The Unspeakable is not primarily about how Kennedy was killed. Polls show three out of four Americans reject the Warren Commission's lone-assassin theory and believe there was a conspiracy. This book offers extensive evidence that the conspiracy was organized by the CIA in the service of a political coup d'etat. A number of the book's 2,041 endnotes offer meticulous and compelling evidence to support this view.
But if that were the book's focus, it would not be the inspiring and hopeful book that it is.
Instead, the book deals with deeper truths: why would Kennedy be "marked for assassination"? That was the fear of Trappist monk Thomas Merton, which he expressed almost two years before JFK's murder. Jim Douglass guides us into Thomas Merton's wider perspective to understand why Kennedy would be killed.
The book's preface outlines the answer: "Once again, anything goes in a fight against evil [in 1963, Communism; today, Terrorism]: preemptive attacks, torture, undermining governments, assassinations, whatever it takes to gain the end of victory over an enemy portrayed as irredeemably evil. Yet the redemptive means John Kennedy turned to... was dialogue with the enemy.
"That reconciling method of dialogue... [is still] regarded as heretical in our dominant political theology.

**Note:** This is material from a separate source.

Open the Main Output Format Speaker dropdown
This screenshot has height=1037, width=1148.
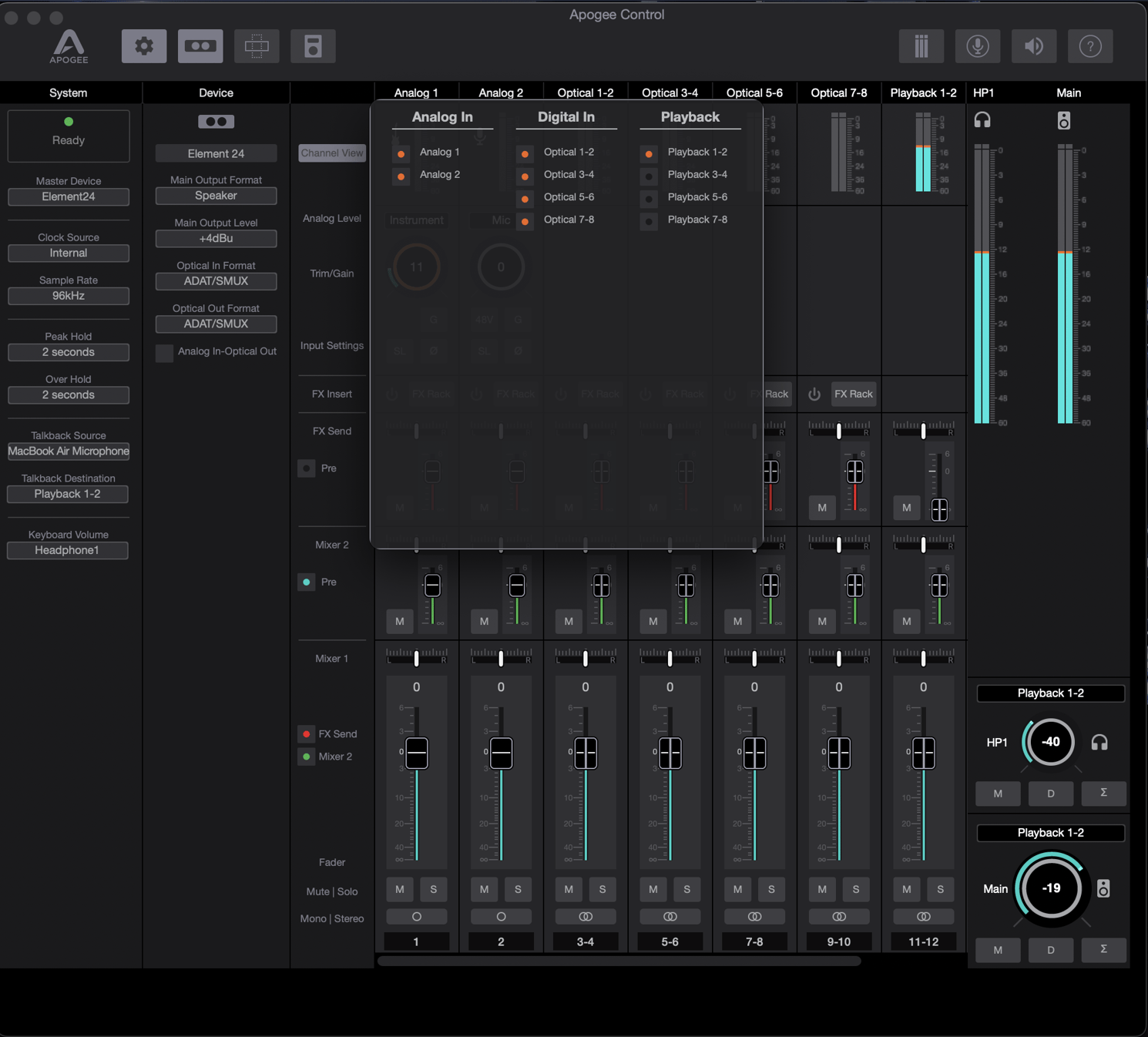216,196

As a result, seeking truth in our opponents instead of victory over them can lead, as it did in the case of Kennedy, to one's isolation and death as a traitor."

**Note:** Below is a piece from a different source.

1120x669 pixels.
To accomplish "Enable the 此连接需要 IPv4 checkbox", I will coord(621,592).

John Kennedy was killed because he was seen as a traitor by our national security elites.
The Cuban missile crisis is the book's most striking example of John Kennedy's refusal to acquiesce to their Cold War worldview. In 1962 the world stood at the brink of an all-out nuclear exchange over Russian missiles in Cuba. And U.S. military leaders were pushing Kennedy to initiate a first-strike nuclear attack on the Soviet Union.
A year before the crisis started, Nikita Khrushchev sent a confidential letter to Kennedy, beginning the first of a private and personal exchange of 21 secret letters between the two. (That first letter was 26 pages!) It was Kennedy's -- and Khrushchev's -- willingness to stand up to their own militaries that saved us from nuclear holocaust.
This personal correspondence surely helped each leader to see the humanity of the other. And when the crisis reached its most dangerous moment, they helped each other to save the world from the tens or hundreds of millions of deaths nuclear war would have caused.
Why this matters now should be as plain as today's headlines. On May 15, President Bush labeled any American political leader who would dialogue with our enemies an appeaser, as one who endangers our national security. True to his word, in 2003, when Iran sent the U.S. an extensive proposal for dialogue, he refused even to acknowledge it.
We still live in a spiritual and political climate in America where such behavior is not seen for what it is: as the greatest danger to our national security and to world peace.
The book argues that by entering into the Unspeakable, the profound darkness of past and current U.S. government crimes, we can overcome our own denial of that darkness and reach a more profound understanding of the changes we must work for in today's world.
As Jim Douglass writes of the view JFK was turning toward and why he was killed: "When the enemy is seen as human, everything changes."
Seattle activist Bert Sacks traveled to Iraq nine times in violation of U.S. sanctions. In turn he sued the government with a case that went up to the U.S. Supreme Court. He still has not paid any fine.